--- Exercise passage ---

Hinsdale – For eight years, Western Springs resident Bob Burns actively participated in the cardiac rehabilitation program at Adventist Hinsdale Hospital. He was so committed to cardiac rehab that after he died April 25, 2009, at age 79, his wife, Liz, requested donations to that program in lieu of flowers.

Funds raised in Burns’ memory were matched by the Hinsdale Hospital Foundation, bringing in a total of $5,750 that was used to purchase a rowing machine and an elliptical trainer for the program. The machines are among the most popular exercise equipment featured at the outpatient rehab center, located at 222 E. Ogden Ave. in Hinsdale, according to Sandy Dixon, manager of cardiopulmonary rehab.

“It’s touching that the Burns family felt so strongly about our program to support it in this way,” Dixon said. “Our new cardiac rehab patients will never have the opportunity to meet Bob Burns but they will know how much he loved the program.”

--- Input data ---

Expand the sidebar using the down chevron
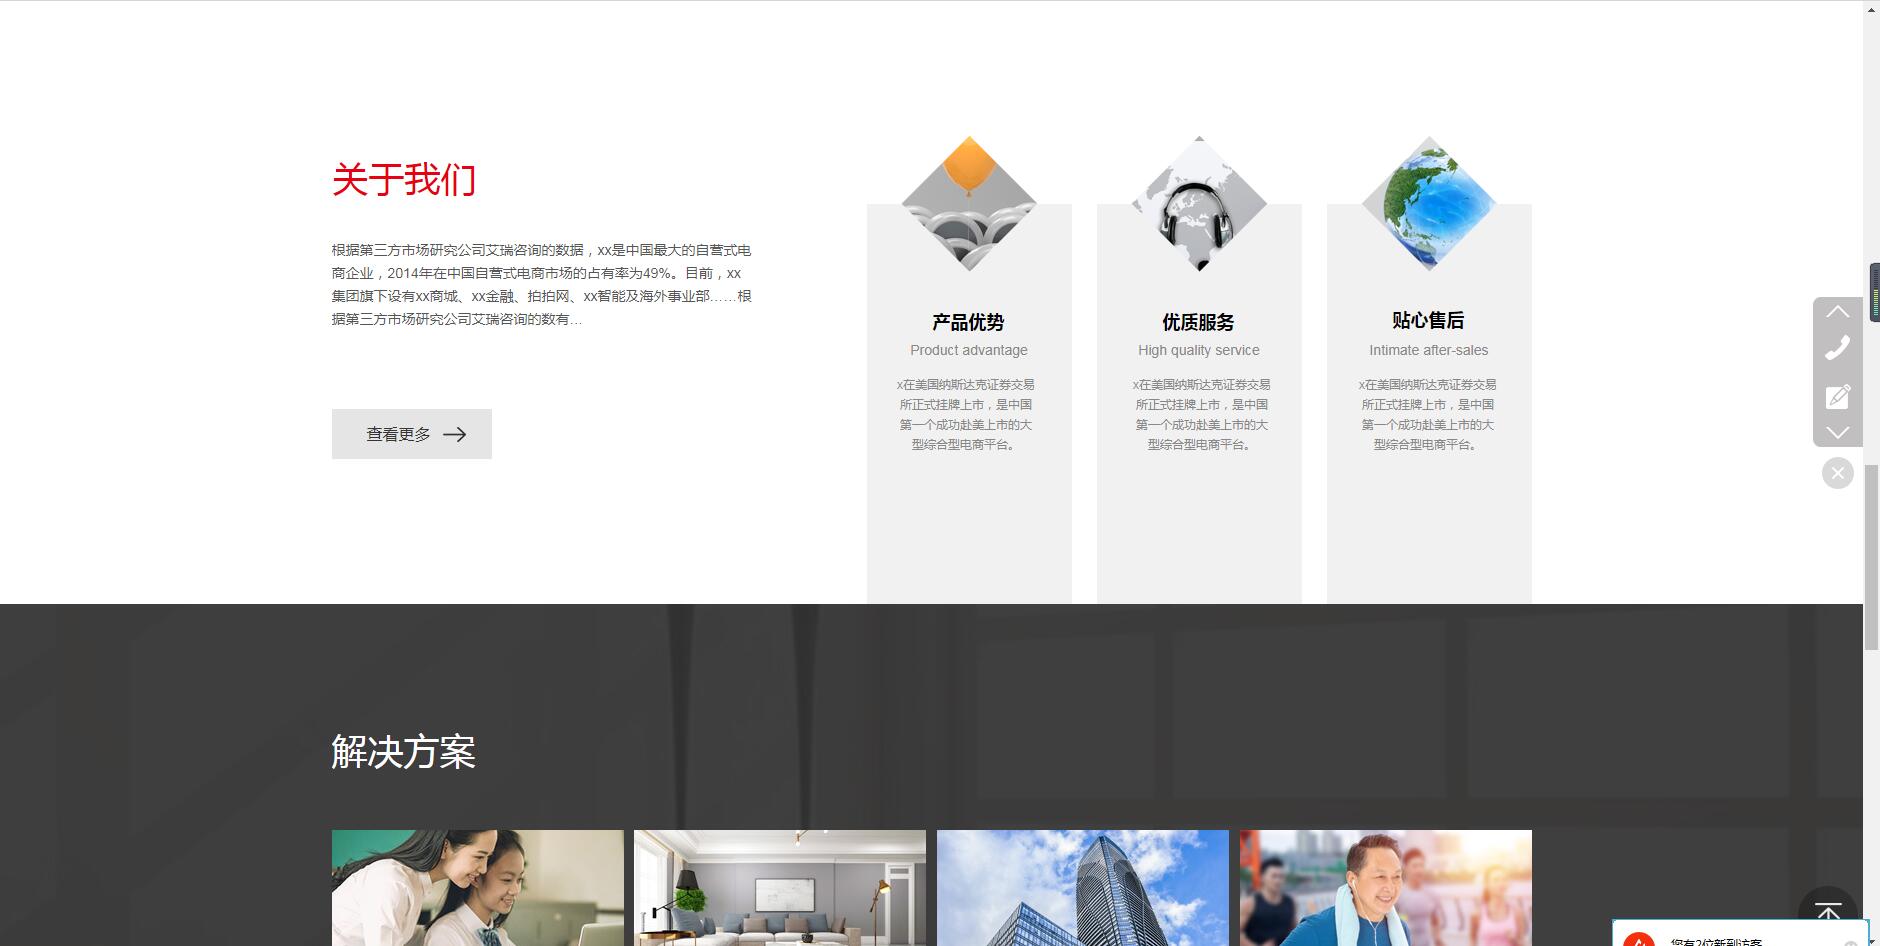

---

Problems to solve:
**A.** According to the cardiac rehab article, what two machines were bought with the funds raised in Bob Burns' memory?
**B.** Print the cardiac rehab article from "Funds raised in" to "of cardiopulmonary rehab.".

Written answers:
**A.** A rowing machine and an elliptical trainer.

**B.**
Funds raised in Burns’ memory were matched by the Hinsdale Hospital Foundation, bringing in a total of $5,750 that was used to purchase a rowing machine and an elliptical trainer for the program. The machines are among the most popular exercise equipment featured at the outpatient rehab center, located at 222 E. Ogden Ave. in Hinsdale, according to Sandy Dixon, manager of cardiopulmonary rehab.